PROLETERLERİN ÇIKMAZI



Marksist yaklaşımlara acıkıyorum kimi zaman.
Lan, sonra '' Bi siktir git '' ler  alıyor aklımı.



Prolaterya diyorum.....
Hep mi fakir kalacak ?




Özkan ERDAŞ


Salı, Şubat 10, 2015

YAKIN

Sarmaş dolaş içmeyi öğrenmiş bir kuzgun yürekli , el verecek sedasızlığa.
El pençe sevdalanmasından belli, hayırsız sayılmaz da
Nereden bulduğu bilinmez, emsalsiz kelamlarla,
Oturup derin derin yazacakmış anlatabildiğini.
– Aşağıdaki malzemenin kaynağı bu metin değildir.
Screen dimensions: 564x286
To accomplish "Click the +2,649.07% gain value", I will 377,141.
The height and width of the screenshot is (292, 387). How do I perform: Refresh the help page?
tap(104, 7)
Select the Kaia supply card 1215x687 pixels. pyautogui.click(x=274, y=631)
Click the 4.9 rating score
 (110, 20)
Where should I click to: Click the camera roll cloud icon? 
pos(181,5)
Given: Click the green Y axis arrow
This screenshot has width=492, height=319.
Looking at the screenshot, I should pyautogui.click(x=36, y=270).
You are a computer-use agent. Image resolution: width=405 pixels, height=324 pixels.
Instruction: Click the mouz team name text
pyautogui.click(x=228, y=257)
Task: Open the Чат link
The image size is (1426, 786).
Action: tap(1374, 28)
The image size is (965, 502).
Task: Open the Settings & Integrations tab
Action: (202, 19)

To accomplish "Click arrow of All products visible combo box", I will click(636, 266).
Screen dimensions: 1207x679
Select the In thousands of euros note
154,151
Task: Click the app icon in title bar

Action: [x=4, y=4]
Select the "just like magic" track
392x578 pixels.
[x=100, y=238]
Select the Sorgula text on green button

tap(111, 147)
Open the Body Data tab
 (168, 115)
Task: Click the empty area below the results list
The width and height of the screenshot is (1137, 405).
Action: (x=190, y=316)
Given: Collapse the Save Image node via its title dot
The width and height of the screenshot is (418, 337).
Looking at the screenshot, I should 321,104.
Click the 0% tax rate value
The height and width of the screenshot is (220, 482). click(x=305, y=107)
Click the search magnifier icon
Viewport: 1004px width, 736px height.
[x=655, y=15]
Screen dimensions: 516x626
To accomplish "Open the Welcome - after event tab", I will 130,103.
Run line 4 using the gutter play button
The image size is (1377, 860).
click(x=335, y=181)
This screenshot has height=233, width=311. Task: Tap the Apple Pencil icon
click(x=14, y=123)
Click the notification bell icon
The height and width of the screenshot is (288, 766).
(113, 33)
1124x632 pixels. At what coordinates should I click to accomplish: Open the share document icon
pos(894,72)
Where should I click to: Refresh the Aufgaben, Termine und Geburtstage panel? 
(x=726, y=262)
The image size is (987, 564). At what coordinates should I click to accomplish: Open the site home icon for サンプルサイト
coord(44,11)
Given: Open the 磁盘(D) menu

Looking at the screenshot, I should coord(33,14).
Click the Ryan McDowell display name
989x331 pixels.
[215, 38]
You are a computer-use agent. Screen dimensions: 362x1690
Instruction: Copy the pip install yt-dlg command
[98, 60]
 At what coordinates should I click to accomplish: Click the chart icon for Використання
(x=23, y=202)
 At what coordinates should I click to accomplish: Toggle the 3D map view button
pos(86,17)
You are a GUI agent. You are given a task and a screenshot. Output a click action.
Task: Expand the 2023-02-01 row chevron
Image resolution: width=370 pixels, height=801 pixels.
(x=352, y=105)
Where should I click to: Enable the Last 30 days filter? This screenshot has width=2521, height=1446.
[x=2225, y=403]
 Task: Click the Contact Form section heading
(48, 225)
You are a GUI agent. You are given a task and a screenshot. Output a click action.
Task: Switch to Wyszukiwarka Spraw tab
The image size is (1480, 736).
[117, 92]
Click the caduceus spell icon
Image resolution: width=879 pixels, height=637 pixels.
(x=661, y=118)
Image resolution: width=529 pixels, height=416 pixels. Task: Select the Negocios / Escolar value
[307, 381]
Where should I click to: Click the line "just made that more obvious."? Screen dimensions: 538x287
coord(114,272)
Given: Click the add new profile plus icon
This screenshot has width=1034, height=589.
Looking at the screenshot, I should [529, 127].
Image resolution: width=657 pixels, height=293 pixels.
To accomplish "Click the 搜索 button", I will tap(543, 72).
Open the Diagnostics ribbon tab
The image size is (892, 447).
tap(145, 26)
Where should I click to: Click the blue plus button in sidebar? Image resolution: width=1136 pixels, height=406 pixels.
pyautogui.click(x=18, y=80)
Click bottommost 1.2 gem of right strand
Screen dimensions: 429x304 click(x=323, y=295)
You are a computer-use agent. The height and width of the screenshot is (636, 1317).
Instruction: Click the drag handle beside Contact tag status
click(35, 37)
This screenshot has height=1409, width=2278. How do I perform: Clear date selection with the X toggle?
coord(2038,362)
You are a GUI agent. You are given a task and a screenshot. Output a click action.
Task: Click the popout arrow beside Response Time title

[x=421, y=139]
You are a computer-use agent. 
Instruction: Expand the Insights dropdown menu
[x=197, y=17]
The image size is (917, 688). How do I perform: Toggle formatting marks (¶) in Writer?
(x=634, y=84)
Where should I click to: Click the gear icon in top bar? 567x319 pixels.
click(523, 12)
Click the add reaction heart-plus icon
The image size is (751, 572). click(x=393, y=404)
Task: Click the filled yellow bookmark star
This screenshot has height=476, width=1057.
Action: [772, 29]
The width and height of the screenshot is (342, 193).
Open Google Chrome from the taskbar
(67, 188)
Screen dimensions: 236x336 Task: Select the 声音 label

Sanırsın tüm günahlarını inanmadığı halde anlatmış bir papaza,
Günah çıkartmayla olacak iş midir yalnızlığın üstünü örtmek ?
Kar yağarmış ta bembeyazın ihtişamı bile dokunmaz gözlerine,
Nereden bileceksin o vakit kar topu oynayan çocuğun üşüdüğünü?
Sanırsın günah kazanmaya küfür etmiştir o, topunu kesen bakkala..
Sanırsın koğuş ağasıdır pervane döner avluda eli tesbihlisinden.
Sanırsın büyümüştür o , üşümez...

Sarmaş dolaş sevişmeyi bilmediğinden daha kuzgun yürekli, 
Göz bebeklerindeki hayattan aldım bir yudum, işte ondan...
Neresinden tutsan can'a yakın sözlerle, aşka katacakmış bulabildiğini.

Uzakta kalma ...




Özkan ERDAŞ  -  Gelidonia

Cuma, Ağustos 29, 2014

..Yalnız Adamın Rüyaları..



Ulan nereden bileceksin kafası kırık bir adamın neden küreksiz  denize açıldığını.
Sorsan da söylemzya hani;
Kör düğümlü dalgalar poyrazın beşiğinden sallıyorken teknesini, yolu bellidir.
Su katıksız rakı içen babalar gibi yanıyordur ciğeri de,
Kaybolacak olsa karanlık kentin ücrasında bir gece,
Önüne gelen sokak lambalarını da kıracak,ceplerindeki leblebi büyüklüğünde taşlarla.
O taşlarında ne işi varsa cebinde artık,
Yürüdükçe boz bulanık parke taşlı kaldırımlarda,
Şeytanın, olamayan kanatlarına benziyordur belki sokak lambaları..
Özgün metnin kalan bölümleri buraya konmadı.